投資哲学

再び(3周目)『賢明なる投資家』を読んでみた

2014年に旧NISAで始めた株式投資。

手元資金がなかったため数十万円の少額でのスタートでした。

それでも現在は相場のおかげでありますが、含み益も増えて資産規模も「目標とする1億円」に近づいてきました。

果てしない目標であったはずが堅実に資産を増やすという想いで株式投資に取り組んでいると、「資産1億円」に到達できると確信に変わってきました。(我がファンドは10年から15年以内に到達できそうです)

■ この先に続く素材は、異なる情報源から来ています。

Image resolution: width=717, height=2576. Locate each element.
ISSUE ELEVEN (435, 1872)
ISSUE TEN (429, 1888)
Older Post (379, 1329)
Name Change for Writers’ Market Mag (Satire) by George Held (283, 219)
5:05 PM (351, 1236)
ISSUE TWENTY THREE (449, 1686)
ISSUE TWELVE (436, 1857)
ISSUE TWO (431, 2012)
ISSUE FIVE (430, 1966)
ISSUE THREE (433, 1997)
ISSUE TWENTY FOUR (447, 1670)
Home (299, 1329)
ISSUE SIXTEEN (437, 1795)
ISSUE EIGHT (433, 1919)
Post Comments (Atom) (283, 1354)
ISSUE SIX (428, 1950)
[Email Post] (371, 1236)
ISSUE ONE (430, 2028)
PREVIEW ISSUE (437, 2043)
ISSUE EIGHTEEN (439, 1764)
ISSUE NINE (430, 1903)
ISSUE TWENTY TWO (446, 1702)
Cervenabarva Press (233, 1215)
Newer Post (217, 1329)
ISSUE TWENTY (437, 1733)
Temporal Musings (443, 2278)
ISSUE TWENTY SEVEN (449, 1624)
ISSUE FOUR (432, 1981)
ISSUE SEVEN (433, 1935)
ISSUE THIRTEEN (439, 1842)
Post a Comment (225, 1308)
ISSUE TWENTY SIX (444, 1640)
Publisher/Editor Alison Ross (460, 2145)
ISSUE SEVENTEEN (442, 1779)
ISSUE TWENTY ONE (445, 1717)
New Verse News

ただその目標は何のために設定したのか忘れないようにしたいものです。

(自分たちがしたいことをしたい時にするための経済的自由を手に入れるためのものであるということ。)

ではしたいこととは何か。それはここでは語れません。

なぜならまだ見つかっていないからです。

なら探せばいいでしょう。

将来きっと点と点は繋がると信じて、妥協せずに探しつつければきっと見つかるはずです。

話が少し脱線しましたが、話を株式投資に戻します。

最近確信したことが2つあります。

一般的な投資家でも『投機』をしなければ資産1億円というハードルは思ったより高くなく、ただベンジャミン・グレアムのレベルを目指すとなると困難になってくるということ。

資産を「増やすこと」は大切だけれども、資産を「維持すること」「減らさないこと」も、大切だということです。

それを学べるのがベンジャミン・グレアムです。

これから株式投資をする方は何からしていいかわからないと思います。

そんな人にオススメなのがベンジャミン・グレアムの『賢明なる投資家』を読んでくださいと言いたいです。

分からないところがたくさんあると思いますが、まずは読み進めてください笑

投資で成功するための哲学を学ぶことができます。

youtubeでどの個別銘柄がおすすめかを探すことより、自分で判断して投資できるようなるためにまずは投資概念や投資哲学を学ぶことが絶対に必要です。

人は過ちを繰り返します。

投資哲学に沿ったしっかりとした習慣を身に付ければ、同じ過ちを行う確率を減らすことができます。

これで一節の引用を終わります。